**PASSAGE**
───

26/11: Why India didn’t attack Pakistan

Before visiting Pakistan, Robert Gates warned from New Delhi that, should 2007 Mumbai like incident occur again, India would attack Pakistan, meaning thereby that the past Mumbai killings have been solely attributed to Pakistan and if such an incident occurred again, responsibility would be that of Pakistan, and in retaliation, India would be perfectly justified to attack Pakistan. In this situation USA would not be in a position to restrain India. Rather it may support this venture.
The message is fraught with ominous consequences and therefore demands a clear assessment of our ability to respond, if such a threat develops. This assessment therefore, is based on existing ground realities, which determine the military power balance between Pakistan and India. No doubt, the Indian armed forces are numerically superior to Pakistan, but they suffer from some inherent weaknesses and, it will take them a long time to overcome these.
Indian armed forces are in the midst of a transition,  replacement of the obsolete Russian weapons system with high tech American Israeli European weapons. India started this changeover in 2005 after signing the Strategic Partnership Agreement with USA and hopes to complete it by the year 2015. Already it has spent about a hundred billion dollars on the new acquisitions. Their entire military system at present therefore, is weak, because they have the old and absolute weapons and about thirty percent of the recently acquired new systems. They suffer from a predicament, similar to what we suffered in early seventies, because, USA bad abandoned Pakistan in 1965 and we had not been able to induct new weapons and equipment from other sources. India exploited this weakness and dismembered Pakistan. Thus, India suffering from such weaknesses, now, is not in a position to wage a full f1edged war against Pakistan.
India faces another serious problem, in that, despite their best efforts of the last forty years, they have failed to manufacture their own tanks, guns, cruise missiles, fighter aircrafts, battleships and submarines. This in essence, constitutes a major weakness of the Indian armed forces, because, the present day war cannot be won with weapons borrowed or purchased from others. And, contrary to the weaknesses of India and cognising the implications of self-reliance, Pakistan has achieved up to ninety percent of indigenisation of weapons and equipment. We have our own tanks, guns, cruise missiles, fighter aircrafts, battleships and submarines as well as we have a stock-pile of war reserves, of over forty days, as compared to just eleven days of war reserves in 1965 and seven days in 1971. Whereas India’s war reserves as of today are limited to 15 days only. Thus, Pakistan in this respect also enjoys a clear edge over India.

───

**DATASET**
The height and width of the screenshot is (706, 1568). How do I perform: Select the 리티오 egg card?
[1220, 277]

───

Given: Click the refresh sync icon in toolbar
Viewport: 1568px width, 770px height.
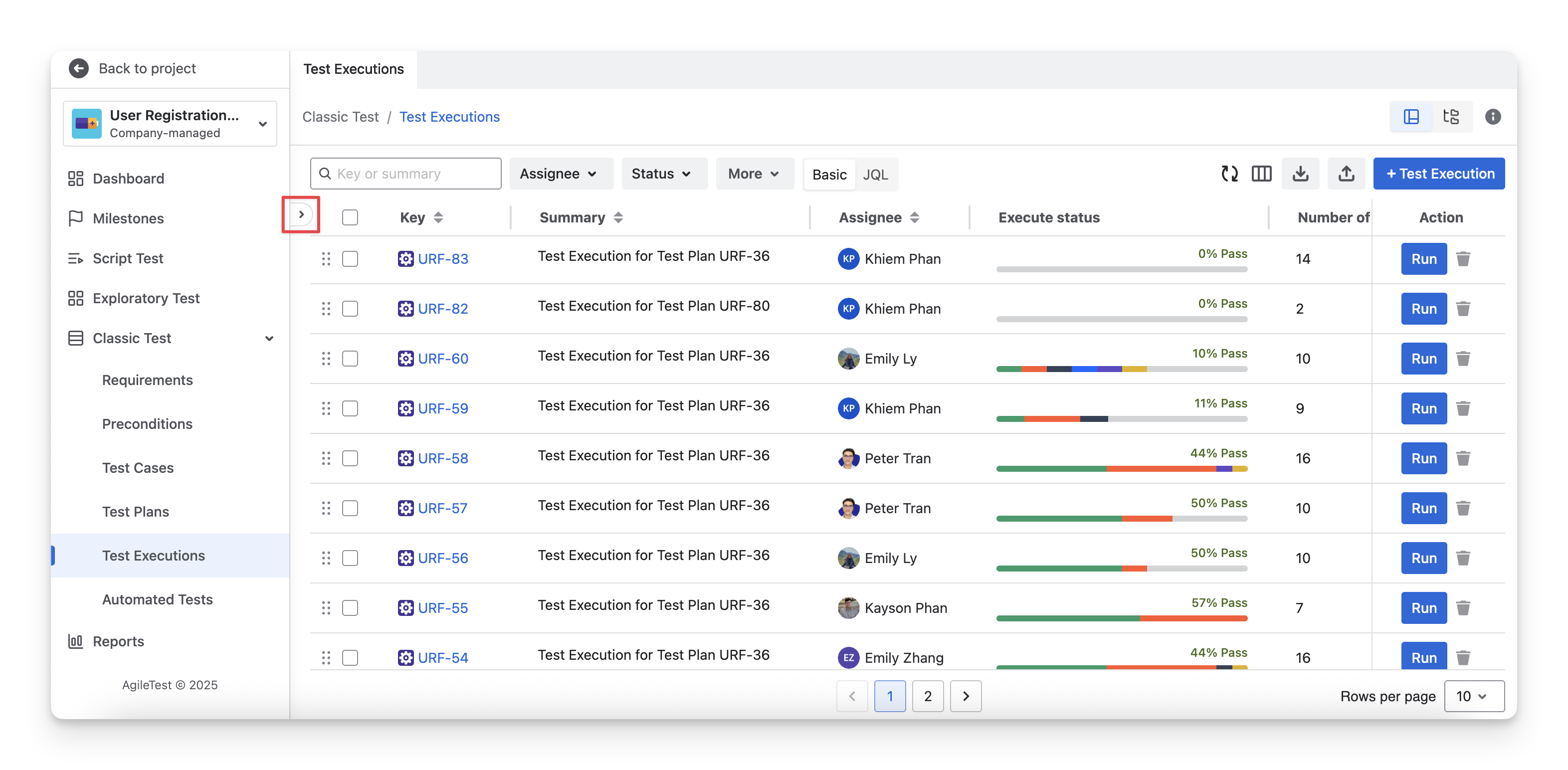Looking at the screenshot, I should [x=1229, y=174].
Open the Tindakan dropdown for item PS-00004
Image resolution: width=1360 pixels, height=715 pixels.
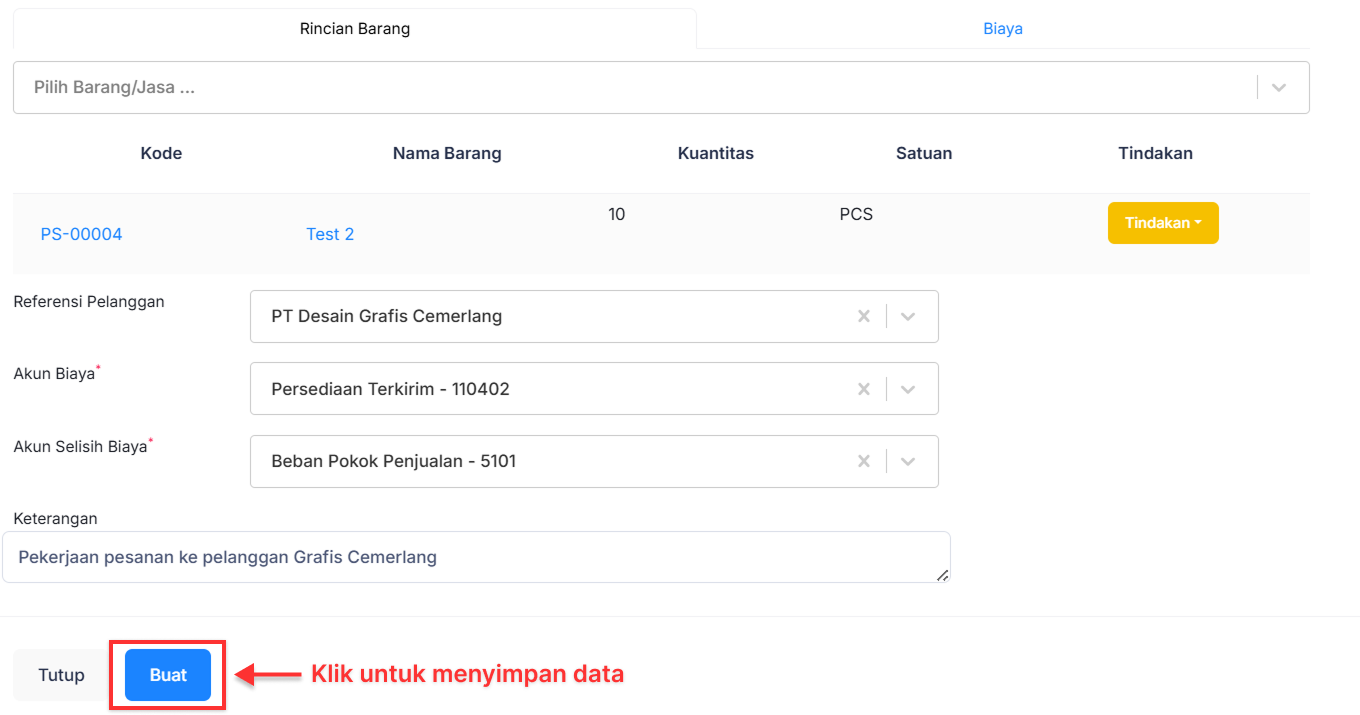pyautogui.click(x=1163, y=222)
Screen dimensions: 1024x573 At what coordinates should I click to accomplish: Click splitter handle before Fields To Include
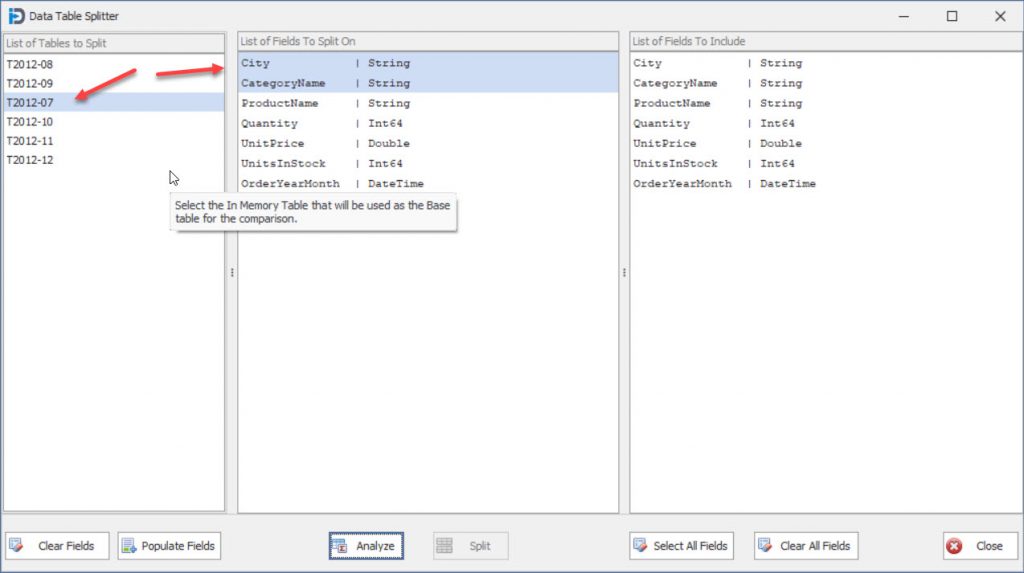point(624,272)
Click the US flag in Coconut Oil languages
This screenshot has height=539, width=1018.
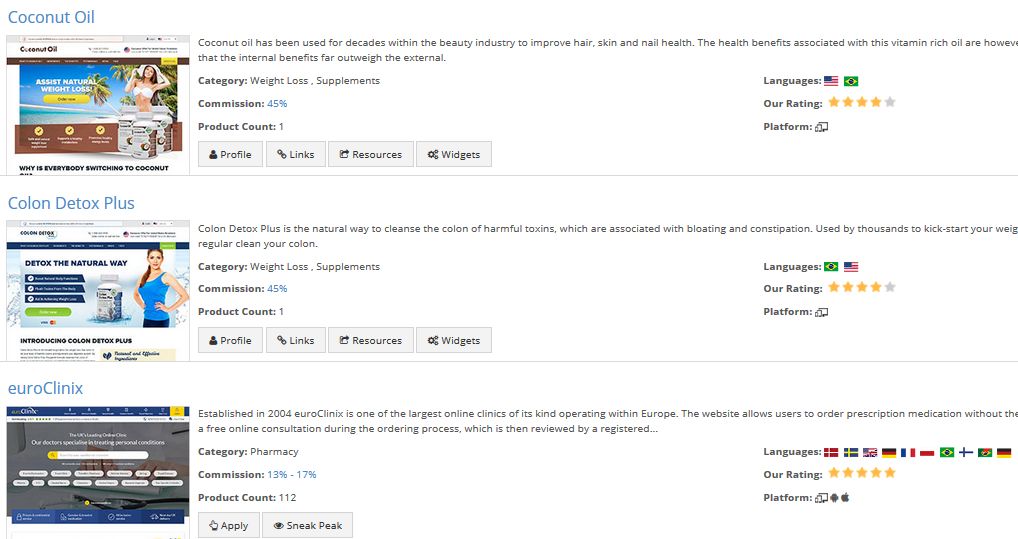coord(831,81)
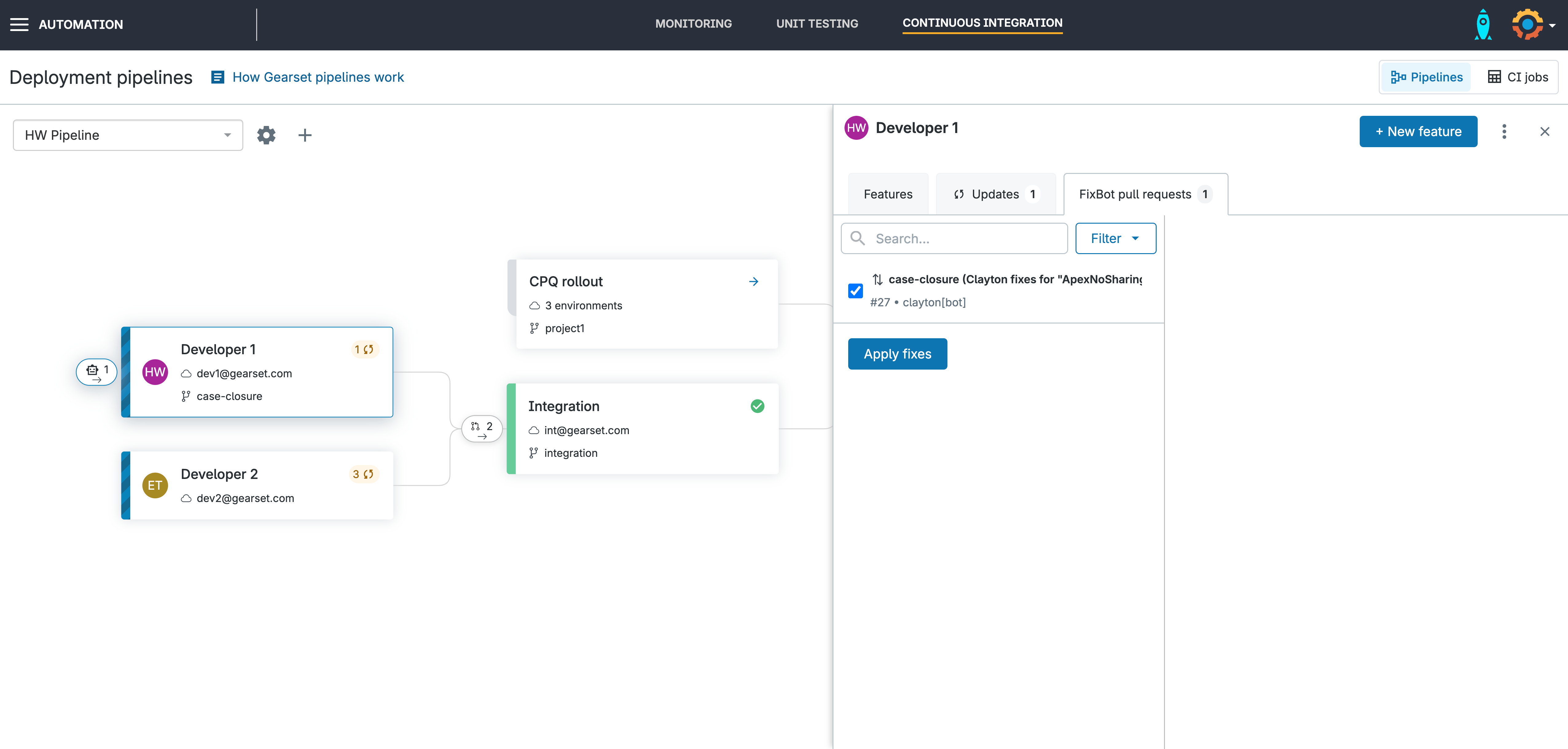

───

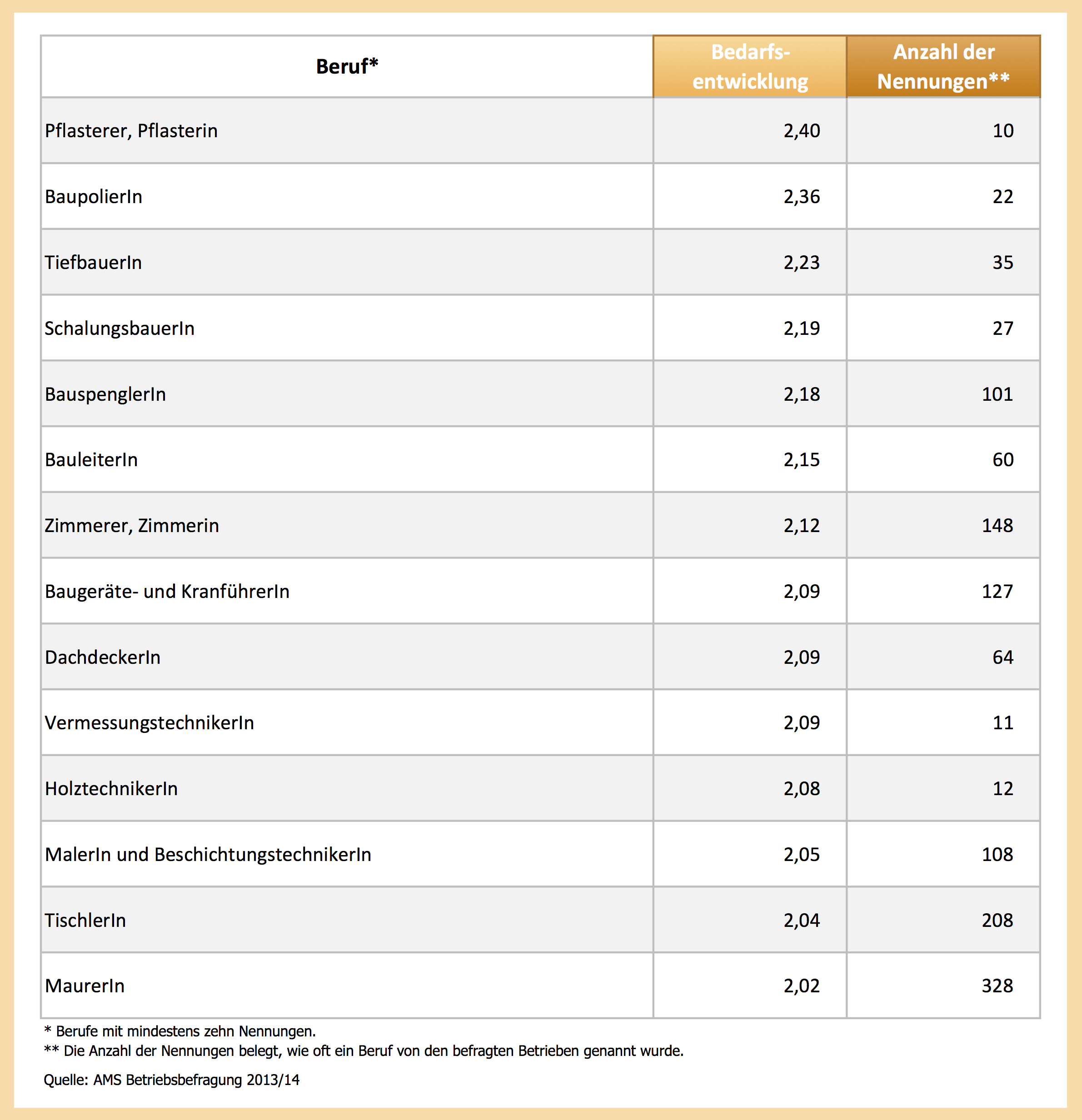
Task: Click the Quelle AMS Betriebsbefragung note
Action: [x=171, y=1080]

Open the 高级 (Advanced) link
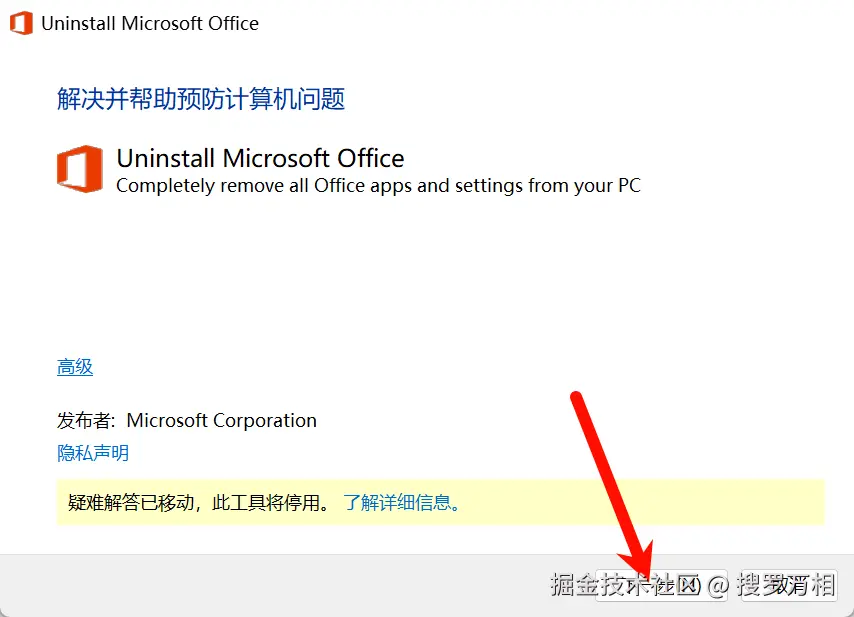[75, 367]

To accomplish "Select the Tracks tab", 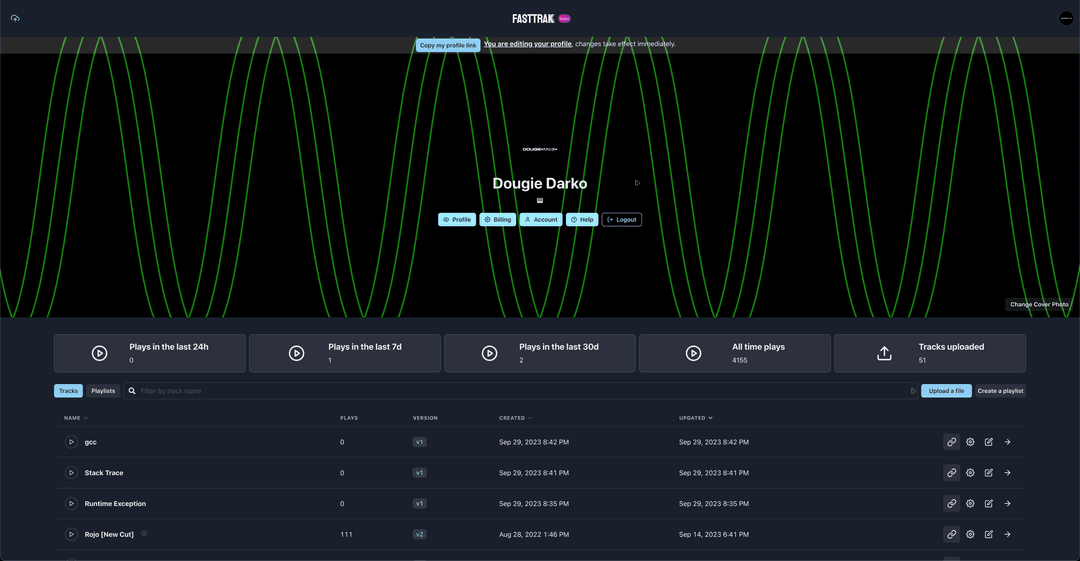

───

**WRITTEN INSTRUCTION**
Please repeat the passage from the article on why India didn't attack Pakistan, starting at the words "26/11: Why India" and ending after "support this venture.".

**OUTPUT OF THE EXERCISE**
26/11: Why India didn’t attack Pakistan

Before visiting Pakistan, Robert Gates warned from New Delhi that, should 2007 Mumbai like incident occur again, India would attack Pakistan, meaning thereby that the past Mumbai killings have been solely attributed to Pakistan and if such an incident occurred again, responsibility would be that of Pakistan, and in retaliation, India would be perfectly justified to attack Pakistan. In this situation USA would not be in a position to restrain India. Rather it may support this venture.